Robinson's mouse opossums move along tree branches and vines with the help of a prehensile tail and may leap between gaps as they search for fruit and insects. The species is named after Wirt Robinson, the collector of the specimen from which it was first described.

==Description==

Marmosa robinsoni is typically cinnamon brown with a yellow underside. Its dorsal color varies from russet to gray. The top of the head is generally paler in color than the rest of the body. The black facial mask is always present but varies in size according to the region of that individual. It possesses a prehensile tail about 1.3 times its body length, which is covered in fine white hairs. Its feet are modified for grasping with pads and an opposable hallux.

==Habitat==

The species was originally collected on Margarita Island, Venezuela. It occupies a variety of habitats from sea level to 2,600 m elevation, including lowland and montane moist forests, lowland dry forests, mangroves, savannas, and xeric shrublands.

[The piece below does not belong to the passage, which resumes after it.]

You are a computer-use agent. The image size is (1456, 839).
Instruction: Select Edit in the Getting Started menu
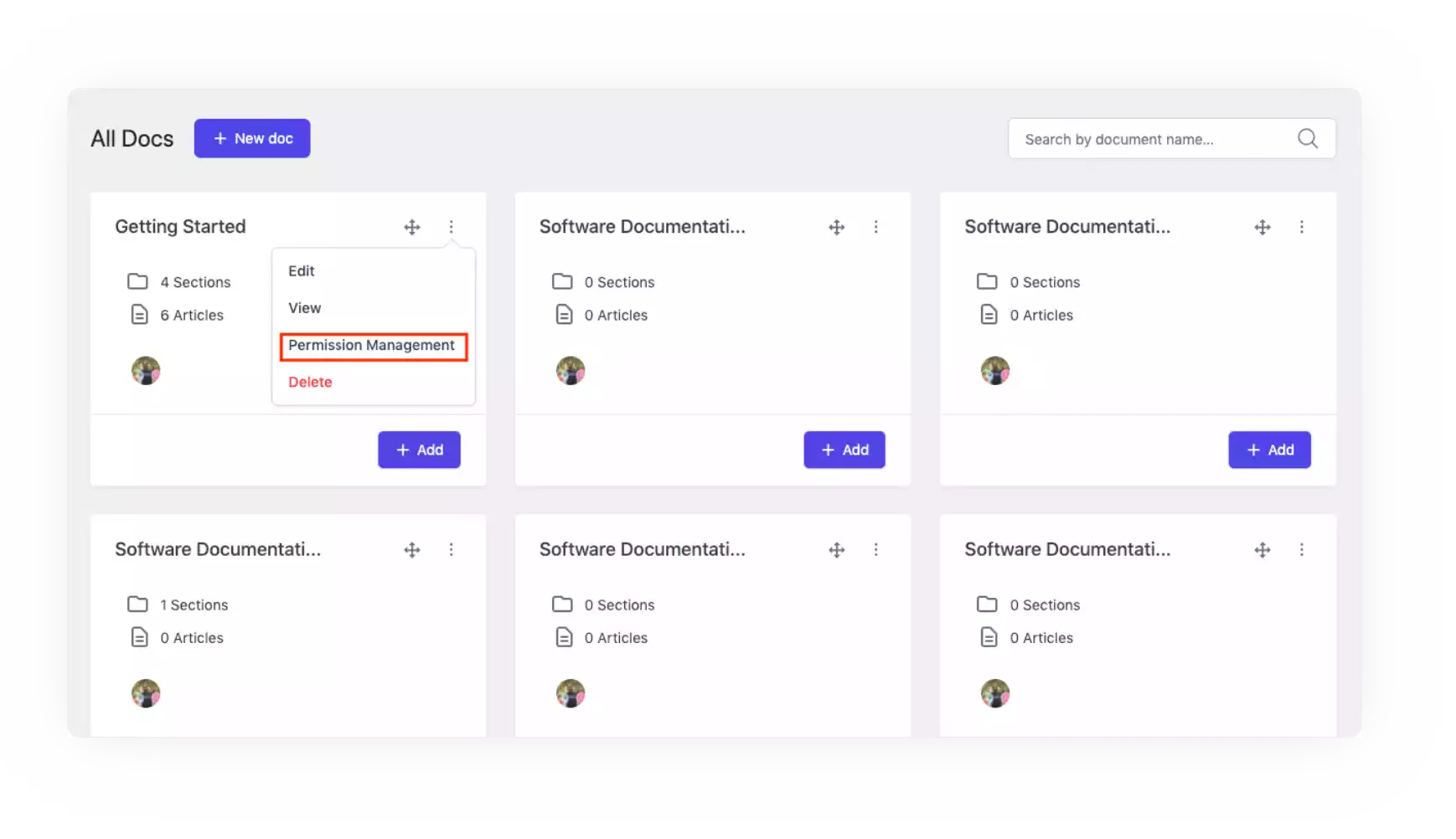pyautogui.click(x=301, y=270)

A study conducted in a xeric shrubland of northwestern Venezuela found that females of Marmosa robinsoni increase in mass three time faster than males. The same study also found that individual of both sexes typically are active in areas of approximately 25 m^{2}, but pregnant females dramatically reduce such area to ca. 1–6 m^{2}. There are observations that M. robinsoni feeds on fruits of columnar cacti, although the species is also expected to prey on insects (as many didelphids do). In Venezuela, specimens inhabiting agricultural lands and disturbed forests are larger than those from cloud and gallery forest likely due to the higher productivity of the former habitats.

==Behavior==
Marmosa robinsoni generally first appears as sunset and is active intermittently until sunrise. These activity periods usual begin with a grooming session with special attention given to the face and snout. Based on current observations it appears to be a solitary species in the wild. Captivity showed the formation of social hierarchies. This hierarchy is related to reproduction and involves the males asserting their dominance by marking their cages with an oily secretion. M. robinsoni is insectivorous, with fruit also playing an important role in the diet. It will also feed on earthworms, birds, bats and mice.

==Range==

The known distribution of Marmosa robinsoni extends from Finca Santa Clara in the western Panamanian province of Chiriquì, eastward across the isthmus to Colombia and northern Venezuela. Although most Venezuelan specimens are from north of the Orinoco River, found one specimen from Ciudad Bolivar on the south (right) bank of the river in Bolivar state. The species is also known from several islands on the continental shelf of Central America (e.g., Isla del Rey, Isla Saboga) and South America (Isla Margarita, Trinidad, and Tobago), and from the Caribbean island of Grenada.

==Reproduction==

Marmosa robinsoni reproduces according to a simple schedule. It gives birth to 6 to 14 young after a gestation period of just 14 days. The tiny young, measuring only up to 12 millimeters, attach themselves to the mother's mammae where they may remain for around 30 days. Unlike many marsupials, female mouse opossums do not possess a pouch to protect the young as they develop. The young are so undeveloped their eyes do not open until 39 to 40 days. It is likely that the young are completely weaned after around 65 days, and they may have an incredibly short life span of only one year. Marmosa species build nests for shelter, or use abandoned bird nests, holes in trees, or banana stalks. These nest sites are unlikely to be permanent; rather, the opossum will use whatever site is available as the sun begins to rise.

==Conservation==

There are no current threats to this species, except for the reduction of its habitat from deforestation or resource obtainment.